1. This Rule was issued on the application of two of the defendants in the suit tried by the Court below. The plaintiffs opposite party instituted this suit against the India General Navigation and Railway Company and the River Steam Navigation Company for the recovery of damages on account of short delivery of goods committed to their care for transmission by them as public carriers. The third defendant, who was the consignor of the goods, was joined as a matter of form and no claim was made against him. The plaintiffs described the principal defendants as the India General Navigation and Railway Company and the River Steam Navigation Company by their joint agent Mr. A.E. Rogers. Mr. Rogers entered appearance and pleaded that the suit was not maintainable against him. When the case came on for trial, it was represented to the Court on behalf of Mr. Rogers that he had retired from the service of the. Companies mentioned and had in fact left the country. The plaintiffs thereupon applied to the Court for leave to omit the name of Mr. Rogers from the plaint. This application was granted and the suit was decreed ex parte, as if it had been instituted properly against the two Companies. We are now invited to set aside this decree on the ground that the suit as brought was framed in contravention of Rule 1, Order XXIX of the Code of Civil Procedure; and that if the application for amendment of the plaint was properly granted, the two Companies should have been served in accordance with Rule 2 of Order XXIX. In support of this view reliance has been placed upon the cases of Ram Dass Sein v. Cecil Stephenson 10 W.R. 366 Nubeen Chunder Paul v. Cecil Stephenson 15 W.R. 534 and Campbell v. Jackson 12 C. 41.

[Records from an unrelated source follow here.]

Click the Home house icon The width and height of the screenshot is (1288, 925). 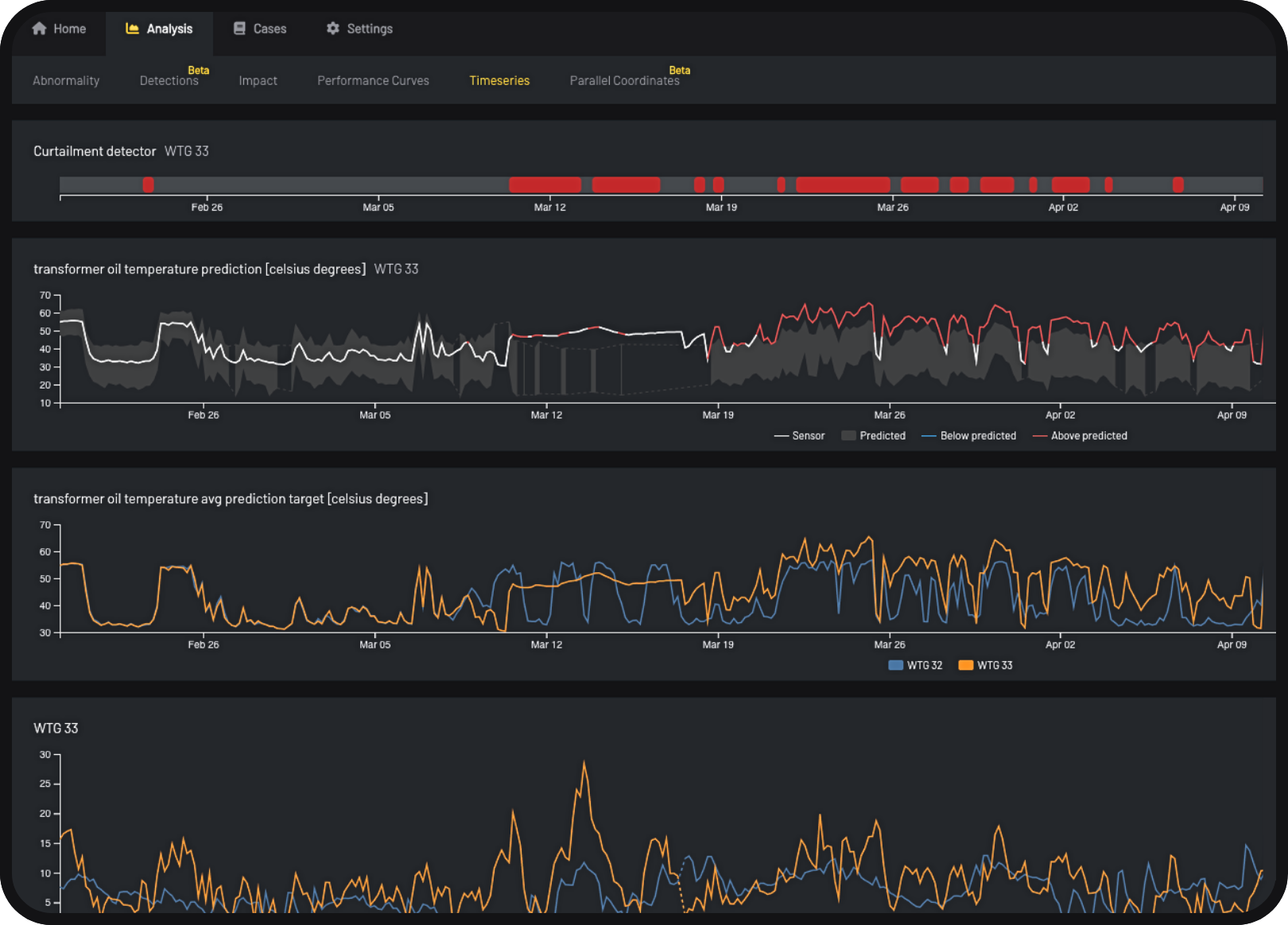(x=39, y=29)
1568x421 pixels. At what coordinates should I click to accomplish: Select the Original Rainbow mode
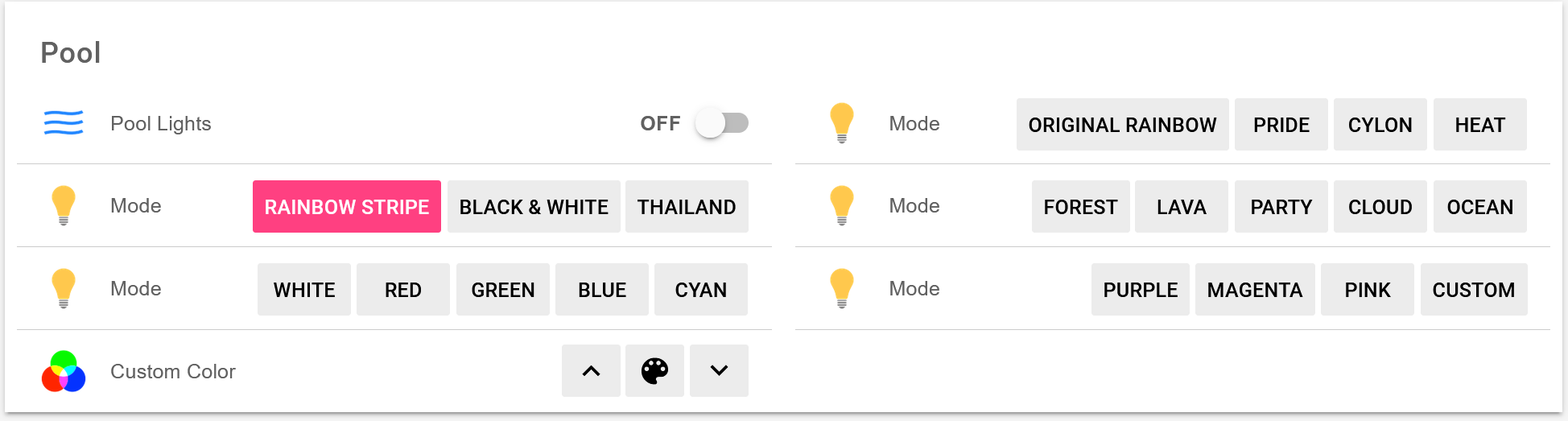click(1122, 125)
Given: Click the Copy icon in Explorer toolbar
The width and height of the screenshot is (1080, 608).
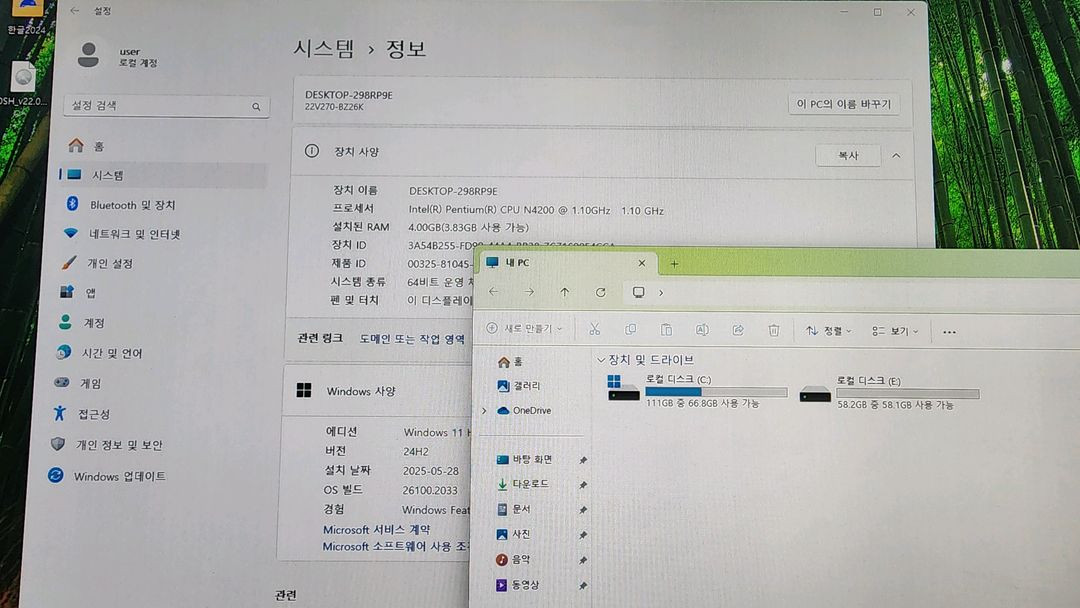Looking at the screenshot, I should [x=630, y=330].
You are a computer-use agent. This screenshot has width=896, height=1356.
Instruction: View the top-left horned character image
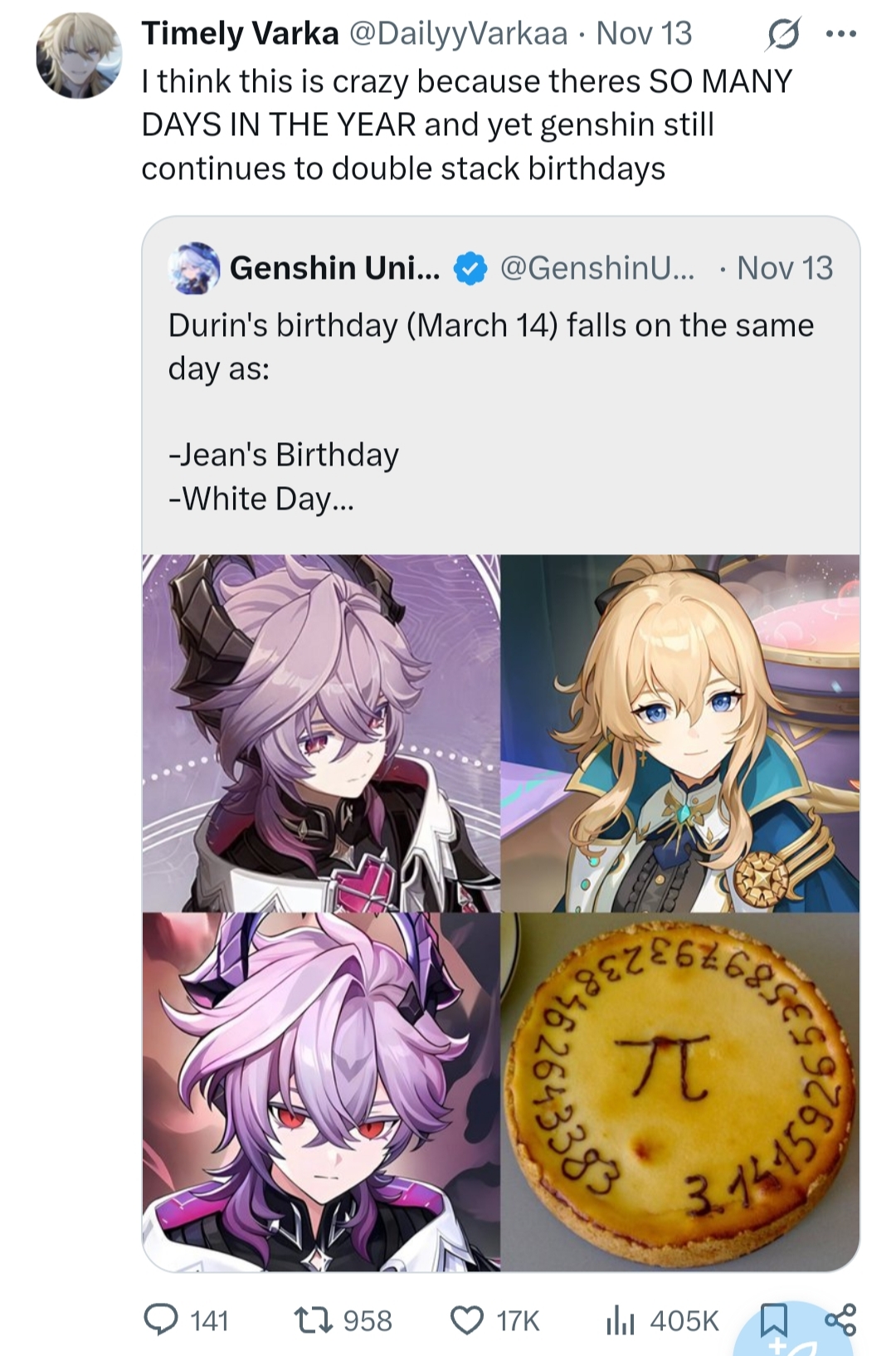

2. There is no room for controversy that the plaint as originally framed was in contraven-of Rule 1 of Order XXIX. But on behalf of the opposite party, an ingenious argument has been put forward that the suit was in essence brought against the two Companies an J that the plaintiffs mentioned the name of Mr. Rogers as the person upon whom the process was to be served. There is obviously no foundation for this theory. The suit was substantially against Mr. Rogers although he was sued in his capacity as joint agent of the two Companies mentioned. The suit, however, should have been framed as one against two Companies, described by their proper names, as is clear from the decisions mentioned. There is plainly no excuse for the mistaken course deliberately adopted by the plaintiffs. Even a casual examination of the forms of pleadings appended to the Code of Civil Procedure makes it manifest that the suit was not properly framed; this form is identical with what was contained in Section 26 of the Code of Civil Procedure of 1859. In the circumstances of this case, as no question of limitation arises even if the suit be taken to have been instituted against the two companies on the date when the plaint was allowed to be amended, we are of opinion that the amendment may stand. But the plaintiffs were bound to serve notices of the suit in the manner provided in Rule 2 of Order XXIX after the amendmant had been made and the suit properly constituted. There is, moreover, nothing to show that Mr. Rogers was,, in respect of each of the two Companies, a, person entitled to receive notice under the provisions of that rule. It is needless, however, to deal with this aspect of the case in detail, because Mr. Rogers, it is conceded, is no longer connected with either Company.

3. The result is that this Rule is made absolute and the decree of the Small Cause Court Judge set aside. The case will be remitted to the Court below in order that the plaintiffs may proceed in accordance with law to serve the defendants, and then to have the suit tried afresh. We may add that a question has been raised before us as to the effect of the death of one of the plaintiffs during the pendency of the suit in the Court below; this will be determined by the Small Cause Court Judge when he takes up the case for final disposal. The petitioners are entitled to their costs in the Court. We assess the hearing fee at two gold mohurs.